La philosophie et les préceptes taoïstes préconisent un comportement moral, sociétal et « écologique » particulièrement développé dès le IVe siècle avant notre ère. Curieusement, certaines de ces valeurs ne sont pas sans faire écho à la définition du principe de précaution. Il convient cependant de se garder d'une assimilation, car elles se fondent sur une autre conception du monde et, de plus, appartiennent à une autre époque (1).

« [...] Lorsqu'on trouble l'ordre du monde, offensant la nature des êtres, le vaste ciel ne peut plus agir. Les animaux se dispersent, les oiseaux crient la nuit. Des calamités sans nombre s'abattent sur les plantes et déciment jusqu'aux insectes [...]
« [...] Quels désordres ne provoque pas dans l'univers le culte de la science [...] Nous avons perdu la sérénité du non-agir pour nous délecter dans les vaticinations de la pensée ; et ces vaticinations ont mis le monde à feu et à sang. »

IVe siècle avant notre ère, Zhuang zi, chap. XI, trad. Jean Levi 

« ... [...] Qui se conforme au dao avance vers la longue vie ; celui qui agit de façon contraire au dao prend le chemin inverse [...] »

XIIe siècle de notre ère, Ganying pian, trad. Vincent Goossaert

Dans le concept du principe de précaution interviennent trois facteurs principaux : la notion d'un danger possible « pour l'environnement ou la santé humaine, animale ou végétale », celle de son évaluation et, enfin et surtout, dirais-je, celle d'une autorité compétente qui prend la décision d'agir ou de ne pas agir.

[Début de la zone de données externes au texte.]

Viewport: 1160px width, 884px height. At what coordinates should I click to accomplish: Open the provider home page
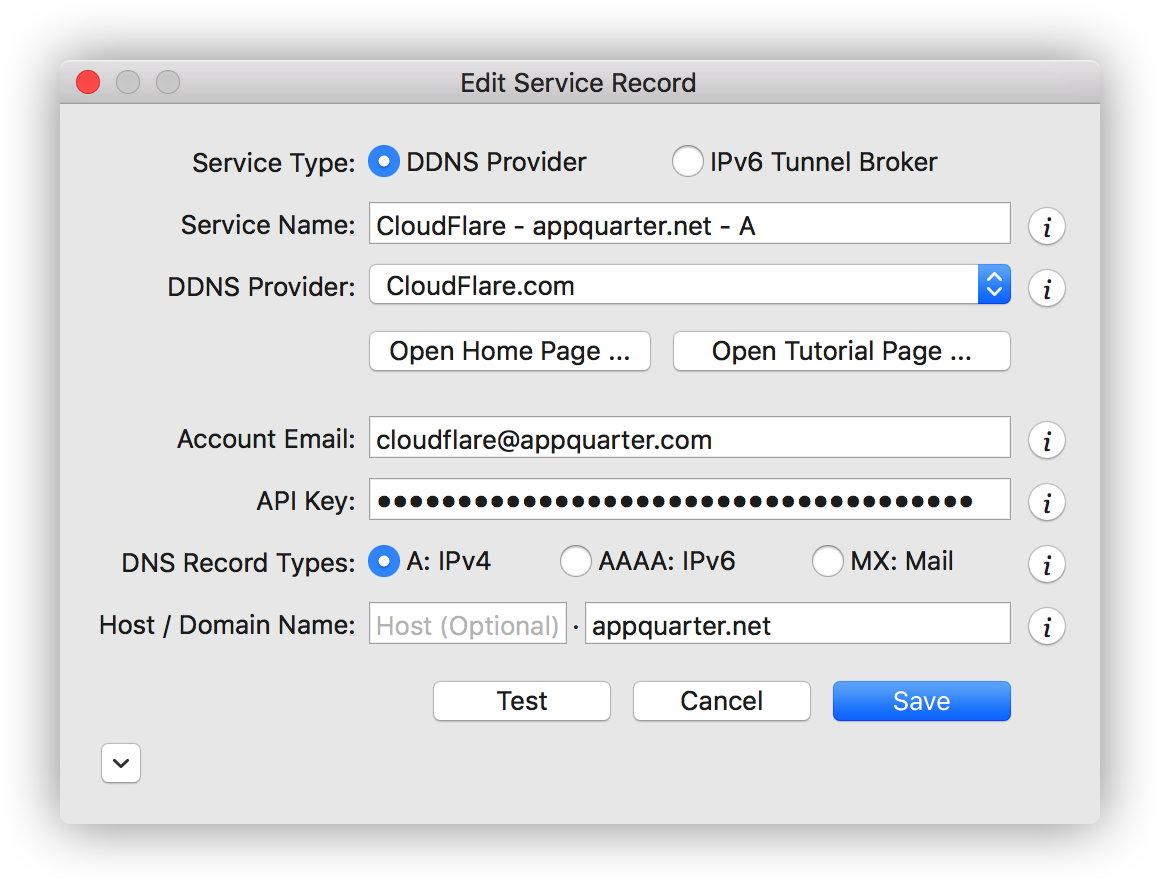point(509,351)
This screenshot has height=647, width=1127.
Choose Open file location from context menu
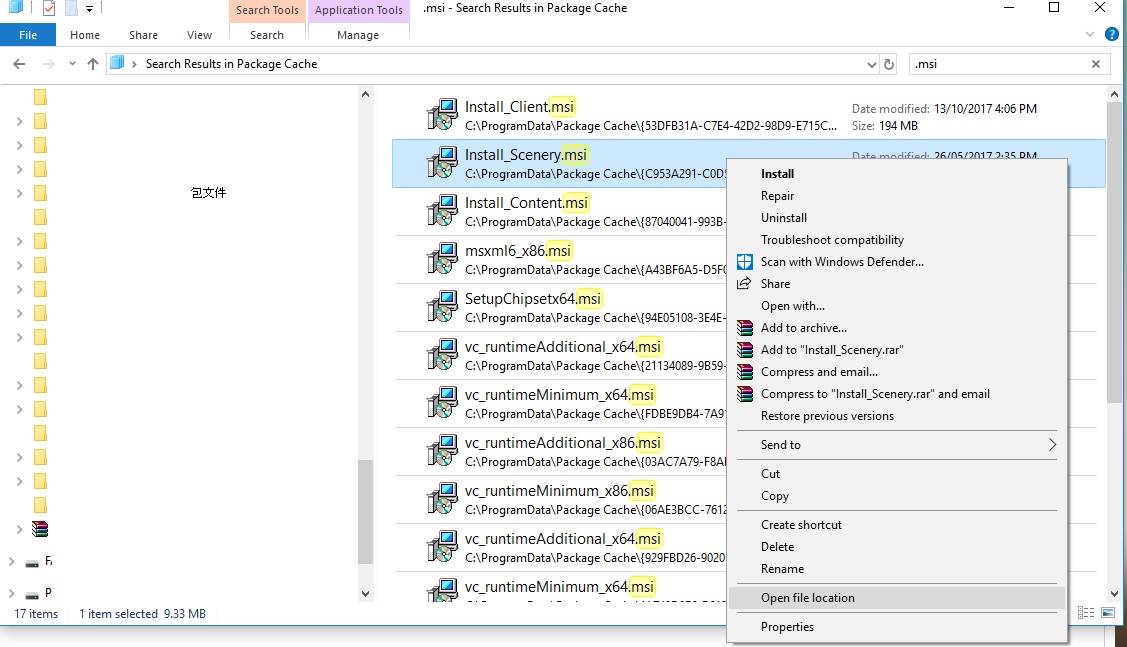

Ces notions ont des échos taoïstes indéniables pour les spécialistes d'une doctrine au sein de laquelle le non-agir est érigé en principe de sagesse et les préoccupations environnementales profondément ancrées dans les comportements humains. Ce seront donc les deux pôles de cette étude, qui ne peut être qu'un survol, vu son ampleur, mais dont nous espérons néanmoins qu'ils apparaîtront aux lecteurs dans l'essentiel de leurs caractéristiques.

Dao et daoïsme/taoïsme

Le dao, le ciel, la terre et l'homme

Le taoïsme est une doctrine polymorphe, tout à la fois philosophique et religieuse, en même temps qu'art de vivre et de culture de soi. Née au cours d'une période troublée, dite des « Royaumes combattants » (c. 481-220 av. notre ère), elle n'a cessé d'évoluer jusqu'à nos jours, tout en ne s'écartant jamais de sa dévotion à la Voie 2 (chin. dao) et à sa vertu (ou efficience, chin. de).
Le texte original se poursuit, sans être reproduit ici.